Op basis van de opgestelde Beloningscode Bestuurders in de Zorg (BBZ), is deze beëindigingsvergoeding gemaximeerd tot 1 maal het laatstgenoten bruto-jaarinkomen. Indien de arbeidsovereenkomst eindigt op initiatief van de werkgever, is het directielid gerechtigd een beeindigingsvergoeding te ontvangen. De beeindigingsvergoeding mag niet meer bedragen dan het laatstgenoten bruto-jaarsalaris, inclusief vakantiegeld en evt. eindejaars-uitkering.
Op basis van de WNT geldt per 1 januari 2013 een strengere norm, te weten een maximum beeindigingsvergoeding van € 75.000,- bruto.
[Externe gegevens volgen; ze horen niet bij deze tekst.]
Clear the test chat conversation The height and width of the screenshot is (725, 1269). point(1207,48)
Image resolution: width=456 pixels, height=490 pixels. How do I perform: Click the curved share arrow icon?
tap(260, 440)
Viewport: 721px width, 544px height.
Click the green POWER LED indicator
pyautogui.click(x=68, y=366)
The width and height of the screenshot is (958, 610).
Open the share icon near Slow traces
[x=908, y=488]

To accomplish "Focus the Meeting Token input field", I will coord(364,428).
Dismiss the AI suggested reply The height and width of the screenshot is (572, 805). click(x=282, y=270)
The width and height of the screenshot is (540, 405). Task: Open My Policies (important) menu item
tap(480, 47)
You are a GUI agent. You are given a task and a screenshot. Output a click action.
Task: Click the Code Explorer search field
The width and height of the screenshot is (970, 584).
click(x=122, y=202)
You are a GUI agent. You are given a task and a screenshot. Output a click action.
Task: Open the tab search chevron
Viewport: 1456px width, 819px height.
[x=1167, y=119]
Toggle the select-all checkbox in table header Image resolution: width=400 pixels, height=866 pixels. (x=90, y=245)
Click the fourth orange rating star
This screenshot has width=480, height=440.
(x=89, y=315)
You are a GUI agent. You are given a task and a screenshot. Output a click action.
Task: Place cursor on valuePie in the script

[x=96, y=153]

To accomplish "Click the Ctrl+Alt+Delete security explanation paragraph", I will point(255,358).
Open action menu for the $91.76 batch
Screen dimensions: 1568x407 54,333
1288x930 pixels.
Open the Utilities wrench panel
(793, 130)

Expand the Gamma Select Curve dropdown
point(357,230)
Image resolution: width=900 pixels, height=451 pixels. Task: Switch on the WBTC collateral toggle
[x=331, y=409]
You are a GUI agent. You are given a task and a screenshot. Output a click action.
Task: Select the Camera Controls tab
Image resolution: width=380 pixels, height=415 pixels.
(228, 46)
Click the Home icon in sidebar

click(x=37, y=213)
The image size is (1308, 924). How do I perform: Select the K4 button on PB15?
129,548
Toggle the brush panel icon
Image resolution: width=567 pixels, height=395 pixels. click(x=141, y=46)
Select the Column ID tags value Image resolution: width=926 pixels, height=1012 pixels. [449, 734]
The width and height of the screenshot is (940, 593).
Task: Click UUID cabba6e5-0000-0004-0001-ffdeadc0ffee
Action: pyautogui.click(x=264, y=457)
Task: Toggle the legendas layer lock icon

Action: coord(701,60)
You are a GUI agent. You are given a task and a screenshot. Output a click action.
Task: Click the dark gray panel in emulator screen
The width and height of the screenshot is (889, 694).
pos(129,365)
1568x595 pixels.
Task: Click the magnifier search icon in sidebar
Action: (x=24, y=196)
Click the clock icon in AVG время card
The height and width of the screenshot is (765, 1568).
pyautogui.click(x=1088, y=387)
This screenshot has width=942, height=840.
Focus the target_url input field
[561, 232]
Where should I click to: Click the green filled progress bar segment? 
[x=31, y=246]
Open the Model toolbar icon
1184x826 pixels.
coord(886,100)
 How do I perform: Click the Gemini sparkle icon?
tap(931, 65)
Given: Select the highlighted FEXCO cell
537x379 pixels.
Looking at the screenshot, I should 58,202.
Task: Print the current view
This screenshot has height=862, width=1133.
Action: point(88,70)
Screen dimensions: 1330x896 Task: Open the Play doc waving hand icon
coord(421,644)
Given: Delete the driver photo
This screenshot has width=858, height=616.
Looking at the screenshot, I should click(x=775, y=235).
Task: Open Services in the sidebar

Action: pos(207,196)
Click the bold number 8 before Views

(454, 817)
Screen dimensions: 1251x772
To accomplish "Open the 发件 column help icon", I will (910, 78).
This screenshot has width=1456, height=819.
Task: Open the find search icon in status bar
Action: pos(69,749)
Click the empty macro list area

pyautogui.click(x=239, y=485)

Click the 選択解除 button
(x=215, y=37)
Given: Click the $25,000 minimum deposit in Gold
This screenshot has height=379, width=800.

Het is daardoor waarschijnlijk dat de eerder gemaakte contractuele afspraken in de arbeidsovereenkomst inmiddels zijn “ingehaald” door de strengere regels van de WNT.
In het kader van de in de WNT opgenomen Overgangsregeling kunnen partijen mogelijk in goed overleg besluiten om in het kader van een minnelijke afspraken vast te houden aan de eerder gemaakte afspraken bij het aangaan van de arbeidsovereenkomst.
Mocht er niet op voorhand tussen partijen een beeindigingsvergoeding bij ontslag zijn afgesproken, dan kunnen partijen de Kantonrechter vragen om de ontbinding van de arbeidsovereenkomst uit te spreken en een daarbij passende vergoeding voor het directielid vast te stellen. Leidraad voor de Kantonrechter is daarbij in beginsel de zgn. Kantonrechtersformule. De Kantonrechter te Breda (20 juni 2013, AR 2013-0495) oordeelde echter al dat de nieuwe regels uit de WNT een matigend effect kunnen hebben op de vergoeding die de Kantonrechter in een ontslagkwestie vaststelt.
Indien partijen onderling bij beëindiging van de arbeidsovereenkomst een te hoge beeindigingsvergoeding afspreken (bijv. een vergoeding ter hoogte van 2 bruto-jaarsalarissen, die het in de WNT genoemde bedrag van € 75.000,- bruto te boven gaat), lopen zij het risico dat het te veel betaalde/ontvangen bedrag wordt teruggevorderd in verband met “onverschuldigdheid van betaling”. Dit betekent dat dit te veel betaalde bedrag door de Zorginstelling teruggevorderd moet worden van de betreffende bestuurder.
Publicatie inkomen/ontslagvergoeding
De hoogte van bezoldiging van bestuurders in de Zorg, alsook hoogte van de beëindigingsvergoedingen die aan de directie bij ontslag betaald worden door de Zorginstelling, moeten worden opgenomen in het jaarverslag van de Zorginstelling. Mede indachtig deze openbaarheid van gegevens, lijkt het zowel voor de Zorginstelling als de bestuurder van belang dat de huidige wettelijke richtlijnen over ontslag worden nagekomen. Geen der partijen heeft er immers belang bij om op oneigenlijke wijze –afgezet tegen de huidige wetgeving- in de publiciteit te komen met buitensporige ontslagvergoedingen. Het is de accountant van de Zorginstelling die dient vast te stellen of de jaarrekening van de organisatie voldoet aan de eisen die worden gesteld in de WNT. De accountant heeft bij oneigenlijke afspraken tussen de Zorginstelling en de bestuurder in bepaalde situaties tevens een meldingsplicht aan de (vak)Minister.
Tenslotte
Nog meer dan voorheen, is het van groot belang dat er sprake is van een grote mate van zorgvuldigheid bij het treffen van een minnelijke regeling bij het ontslag van een bestuurder in de Zorg.